The problem wasn’t moving the money. The problem was non-disclosure. When you raise private capital, you’re held to a higher standard. You have to tell your investors where their money goes.
“We didn’t lie on any documents about anything. But I didn’t tell my investors that I took their money or their profits from here and put it here so that they wouldn’t get hurt.”
Wire fraud. Mail fraud. Federal charges.
The Betrayal
In August 2010, Mike was on family vacation in Southern California when his ex-partner, their in-house legal counsel, and their Director of Finance testified at a grand jury. Mike didn’t find out until months later when he was reading the FBI reports in his attorney’s office.
“I’m reading these reports and I go, ‘None of this shit ever happened. They’re kidding me.’ And my ex-partner crafted this story.”
Mike got so angry he told his attorney he was going to go home and kill the guy. His attorney kept him in that office from 3 PM until 8:30 PM, missing his own dinner plans, just to make sure Mike didn’t do something that would have put him away for life.
Mike got 10 years. His ex-partner was home in 30 months.
At sentencing, 12 of Mike’s investors showed up to speak on his behalf, telling the judge he was worth more on the street than locked up. The government didn’t care.
Finding Purpose Behind Bars
Mike reported to FCI Duluth in July 2013. He cried every day for 18 months. Three weeks in, his wife told him she wanted a divorce. Two of his kids wouldn’t talk to him. Three still don’t.
“I walked around every day wondering what the hell happened in my life,” he said.
Six weeks in, a guy walked up to him in the gym. “Get over it. Don’t let these people beat you. All they want to do is take everything from you you’ve ever known or ever wanted. You can get it all back. You’re a smart guy. You built a hundred million dollar company.”
Something switched. Mike started working out, losing weight. He earned a bachelor’s degree in theology, wrote two books, taught real estate investing and property management to other inmates. He went into the community on outreach, told his story to business owners and college students.
He co-authored a paper with a professor from the University of Minnesota that got published in the Business Journal of Ethics. It’s now taught at the collegiate level in forensic accounting and sales classes.
The Comeback
Mike got out the week the world shut down for COVID in March 2020. Ten months of home confinement, two years of probation. In January 2023, he got off supervision and left the country for the first time.
The man who thought he could never raise capital again? His securities attorney got him approved by the SEC to go back into the business. He’s writing deals, coaching, speaking, building it all over again.
“I’m on a Meetup one day, probably 150 people, telling my story,” Mike recalled. “Some guy out of clear blue nowhere goes, ‘Hey, are you raising capital again?’ I said no.
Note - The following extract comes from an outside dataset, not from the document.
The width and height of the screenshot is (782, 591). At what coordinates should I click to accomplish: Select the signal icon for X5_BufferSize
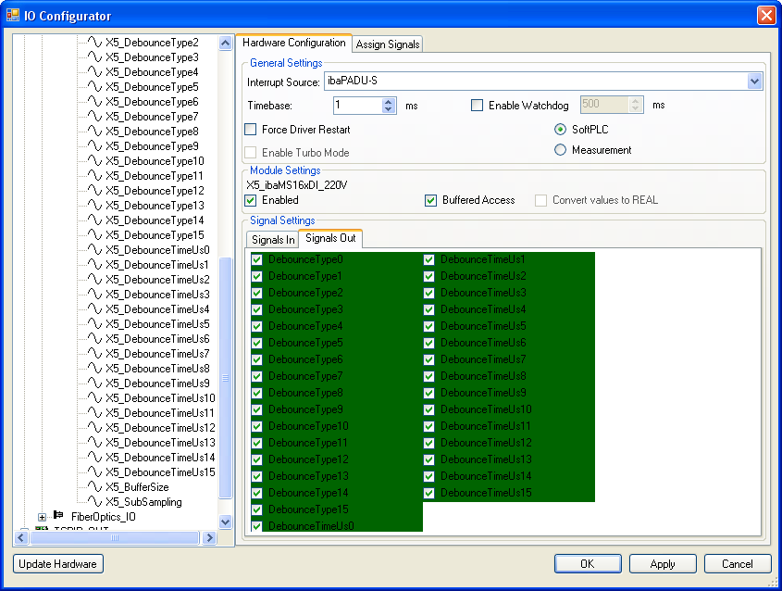tap(94, 487)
He goes, ‘Well let me know when you are, because I wouldn’t want to invest with anybody other than you. Because you made the mistakes.’”
Mike now runs My Core Intentions, hosts the Insider Secrets podcast, and wrote a book called Exit Plan teaching people how to avoid the mistakes he made.
“Don’t be defined by your past,” Mike told me. “Who cares if there was alcoholism, drug abuse, addiction. If there was violence. Don’t let that crap hold you back. Move forward.”